Recent Advances in Research on Island Phenomena
A special issue of Languages (ISSN 2226-471X).
Deadline for manuscript submissions: closed (30 June 2022) | Viewed by 29478
Special Issue Editors
Interests: islands; comparative syntax; language variation and change; language acquisition
Special Issue Information
Dear Colleagues,
We are pleased to invite you to submit a manuscript for a Special Issue of Languages titled “Recent Advances in Research on Island Phenomena”.
In natural languages, syntactic elements can, in principle, be linked across an unbounded distance, as exemplified by filler-gap dependencies. Since Ross (1967), the term “island” has been used to describe syntactic structures from which extraction is impossible or impeded, and the constraints on such dependencies are typically assumed to be universal and innate, given the lack of negative evidence during language acquisition.
English has been the prototypical object of study in accounts trying to establish what is possible and impossible with respect to, e.g., long-distance dependencies across clausal boundaries. While research on English has thus been ubiquitous in the literature on island structures, attested counterexamples in the Mainland Scandinavian languages, first identified in the 1970s (Erteschik-Shir 1973; Engdahl & Ejerhed 1982), have continuously been dismissed as illusory and alternative accounts for the underlying structure of such cases have been proposed (Chomsky 1982; Kush, Omaki & Hornstein 2013). In view of the fact that island structures are pervasive in spoken Mainland Scandinavian (Lindahl 2017; Nyvad, Christensen & Vikner 2017), these languages have not been given the attention that they deserve in the syntax literature. In addition, recent research suggests that extraction from certain types of island structures in English might not be as unacceptable as previously assumed either (Müller 2019; Chaves & Putnam 2020). These findings break new empirical ground, question perceived knowledge, and may indeed have substantial ramifications for syntactic theory.
The aim of this Special Issue is to provide an overview of the state of the art in research on island phenomena in English and the Mainland Scandinavian languages, as well any other languages where such island structures can be found. An explicit objective is to investigate how other languages compare to English with respect to island constraints in order to shed light on the nature of the constraints on filler-gap dependencies and the syntactic primitives that form the basis of such structures. This Special Issue will offer both new and updated analyses of island phenomena, and we welcome contributions from all island researchers, irrespective of theoretical framework.
In this Special Issue, original research articles and reviews are welcome. Research areas may include (but are not limited to) the following:
- Relative clause extraction
- Complex NP extraction
- Adjunct clause extraction
- Wh-islands
- Subject islands
- The nature of island constraints in L2
- Satiation effects and graded acceptability
- The role of dependency type in extraction phenomena
Squib-like articles (no longer than 5000 words) are also welcome. Individual contributions may range from descriptive to formal and experimental approaches.

■ **Work to complete**:
Please return the call for papers on island phenomena word for word, from "In natural languages, syntactic" up to and including "during language acquisition.". The records come from a separate source.

■ **Dataset records**:
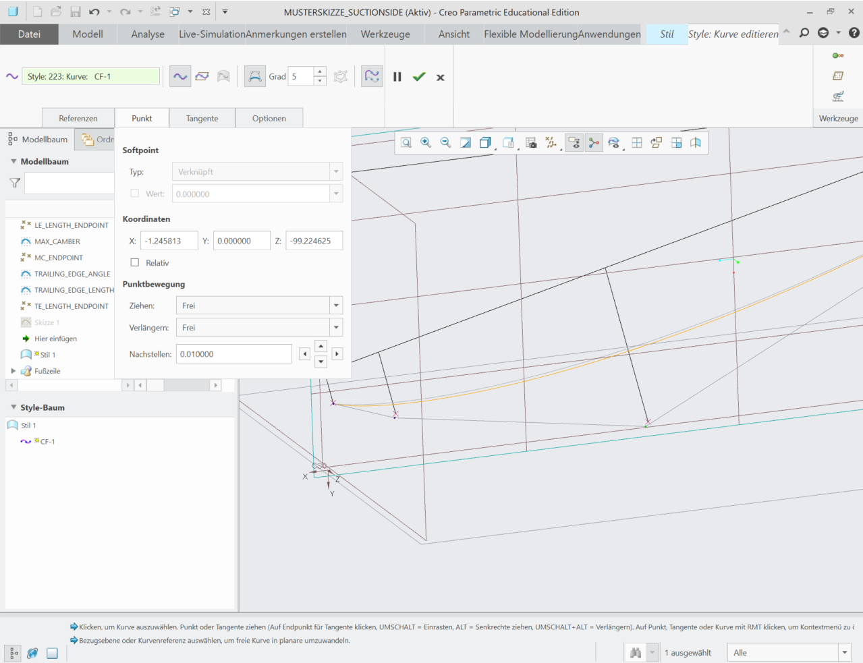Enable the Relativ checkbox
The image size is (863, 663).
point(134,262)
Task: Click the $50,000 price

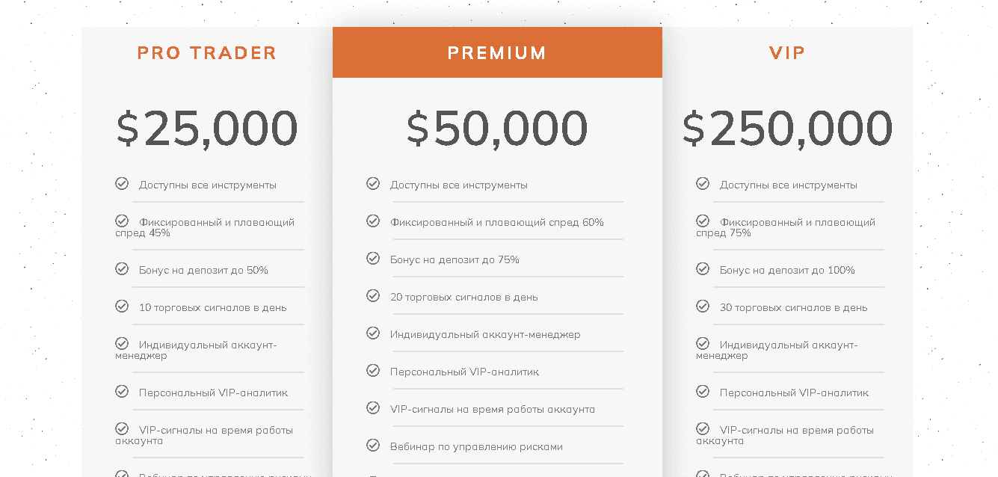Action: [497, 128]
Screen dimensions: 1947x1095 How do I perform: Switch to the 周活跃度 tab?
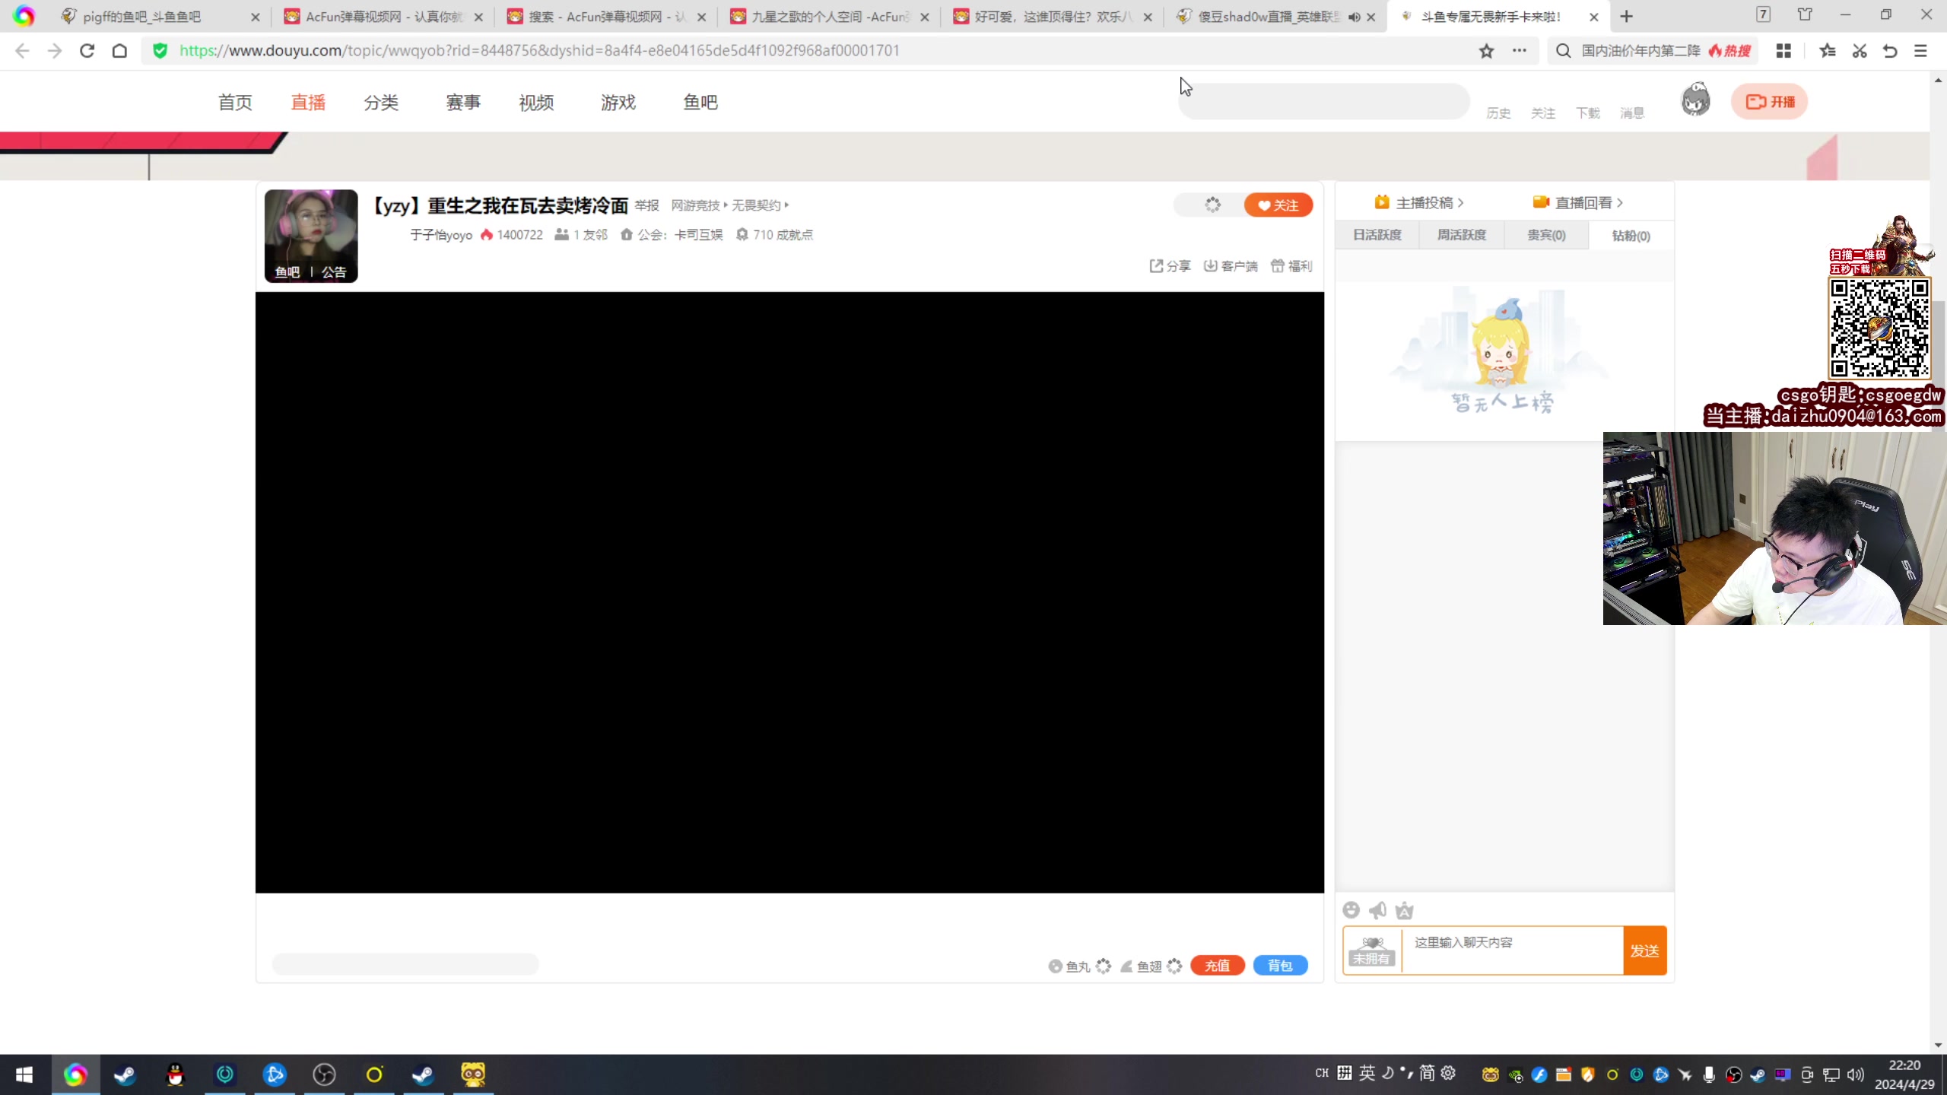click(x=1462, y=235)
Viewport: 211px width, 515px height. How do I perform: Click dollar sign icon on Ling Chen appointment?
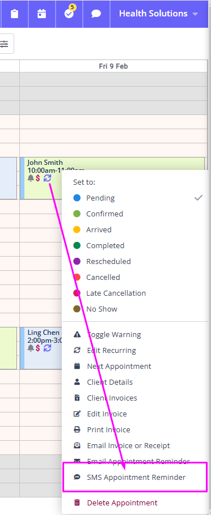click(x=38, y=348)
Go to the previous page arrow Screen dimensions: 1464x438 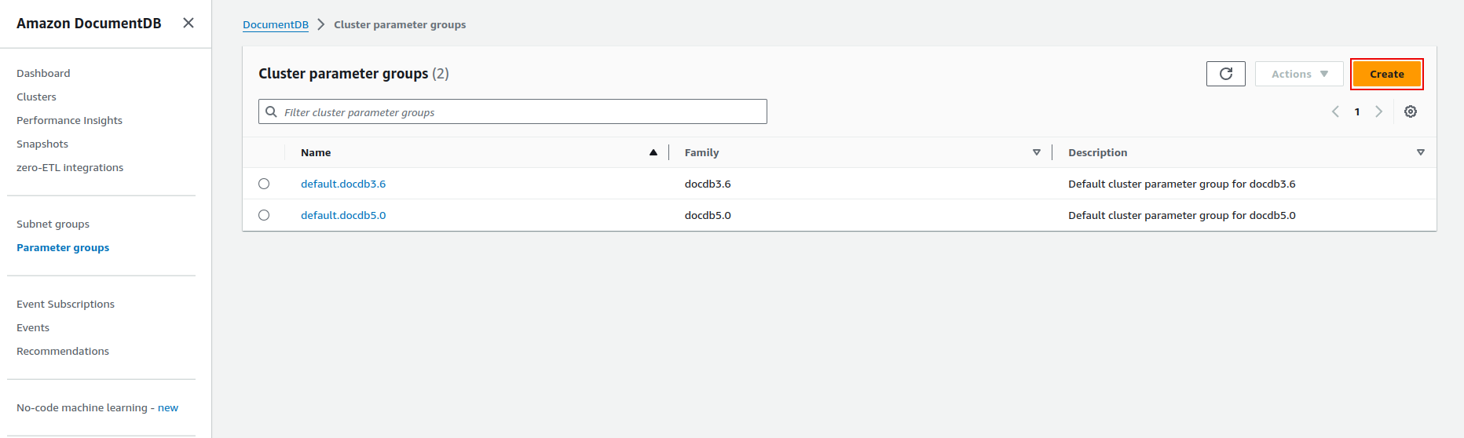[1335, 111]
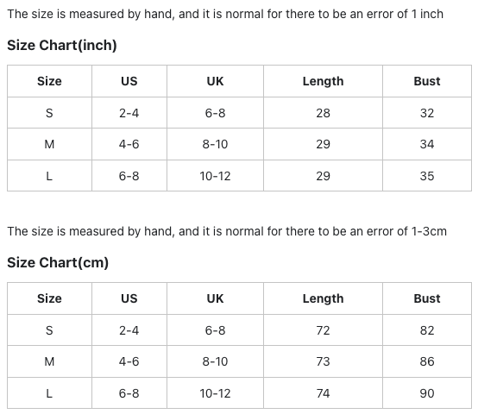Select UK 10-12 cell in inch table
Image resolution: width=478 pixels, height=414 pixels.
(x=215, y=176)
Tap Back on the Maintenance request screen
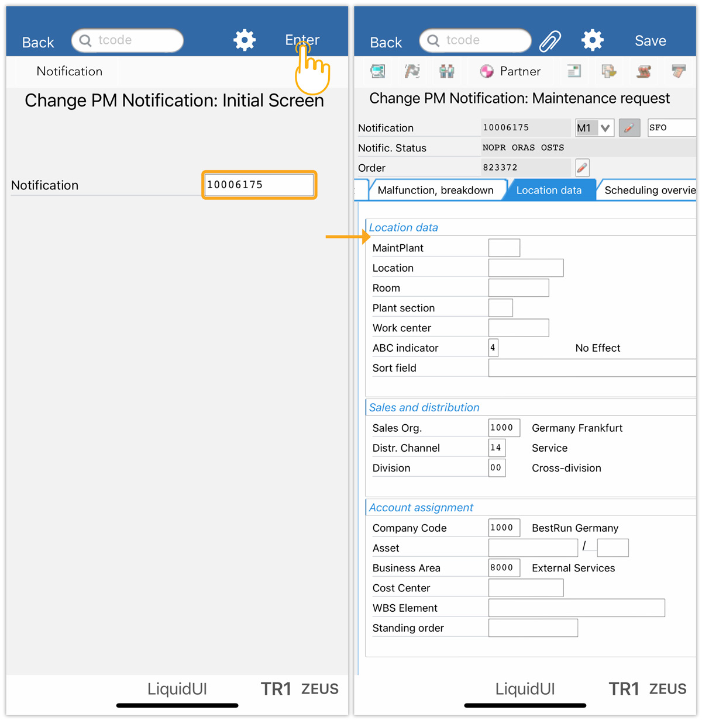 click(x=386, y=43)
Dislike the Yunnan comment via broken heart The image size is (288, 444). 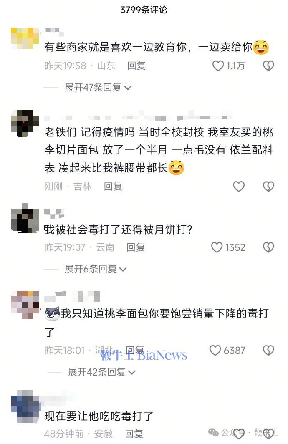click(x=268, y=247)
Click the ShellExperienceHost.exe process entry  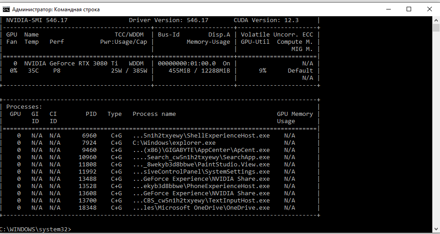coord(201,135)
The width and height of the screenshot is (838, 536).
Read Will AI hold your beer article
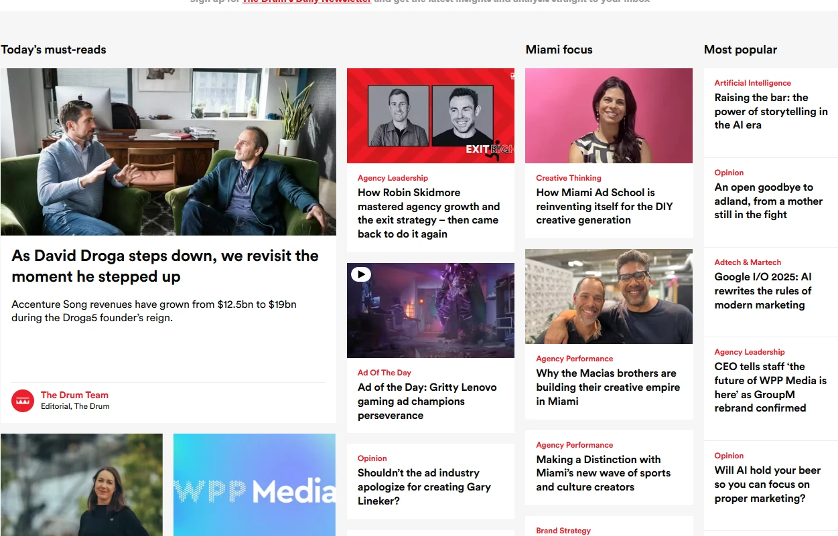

■ **Right answer**:
In natural languages, syntactic elements can, in principle, be linked across an unbounded distance, as exemplified by filler-gap dependencies. Since Ross (1967), the term “island” has been used to describe syntactic structures from which extraction is impossible or impeded, and the constraints on such dependencies are typically assumed to be universal and innate, given the lack of negative evidence during language acquisition.